Marion is the birthplace of the soft drink Mountain Dew. Although Mountain Dew was first marketed under that name in Knoxville, TN, the original soft drink's formula changed drastically from Knoxville's formula to the syrup mixture that constitutes today's drink, which is Marion's version. In 1961, the rights to Mountain Dew were purchased by the Marion-based Tip Corporation. The Mountain Dew flavor was reworked by Marion resident William H. "Bill" Jones. Due to the success of the revised formulation, the Pepsi Corporation purchased the Tip Corporation in 1964. Marion hosted the Mountain Dew Festival for more than 50 years. As of 2026 plans for the implementation of a Mountain Dew Museum to be located in Marion’s downtown area are in the early stages of development.

The Emory and Henry College School of Health Sciences was established in 2014.

Back of the Dragon, a segment of SR16 popular among motorcycle and sports car enthusiasts for its sharp turns and scenic overlooks, begins in Marion, Virginia.

Marion's Park Place Drive-In Theatre, originally constructed in 1954, was named the 6th best drive-in theatre in the United States by USA Today in May 2025.

R. T. Greer and Company, Henderson Building, Hotel Lincoln, Hungry Mother State Park Historic District, Lincoln Theatre, Marion Historic District, Marion Male Academy, Norfolk & Western Railway Depot, Preston House, and the Abijah Thomas House are listed on the National Register of Historic Places.

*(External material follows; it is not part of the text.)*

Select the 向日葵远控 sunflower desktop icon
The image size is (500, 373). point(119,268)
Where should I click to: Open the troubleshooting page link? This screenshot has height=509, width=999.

In late September 2024, the town suffered from flooding and destruction from the impacts of Hurricane Helene.

==Notable people==
- Sherwood Anderson (1876–1941), American author/ New York Times best seller, Marion resident, was buried in Marion.
- William Pat Jennings (1919–1994) 28th Clerk of the United States House of Representatives.
- Katherine Johnson (1918–2020), an American NASA mathematician, portrayed in the film Hidden Figures, taught in Marion.
- Otho B. Rosenbaum, (1871–1962), U.S. Army brigadier general
- Nolan Ryan, Major League Baseball's Hall of Fame pitcher, was assigned to a minor league team in the Appalachian League called the Marion Mets (1965–1976) in Marion.
- Billy Wagner, 7X All-Star Major League Baseball pitcher and member of the National Baseball Hall of Fame (2025).
- Ernie Lindsey, novelist most known for Sara's Game (2012)

==Climate==
The climate in this area has mild differences between highs and lows, and there is adequate rainfall year-round. According to the Köppen Climate Classification system, Marion has a humid subtropical climate, abbreviated "Cfb" on climate maps. Marion's normal temperature numbers are typically at or near 45/25 F in January (coldest month), and 85/65 F in July (warmest month).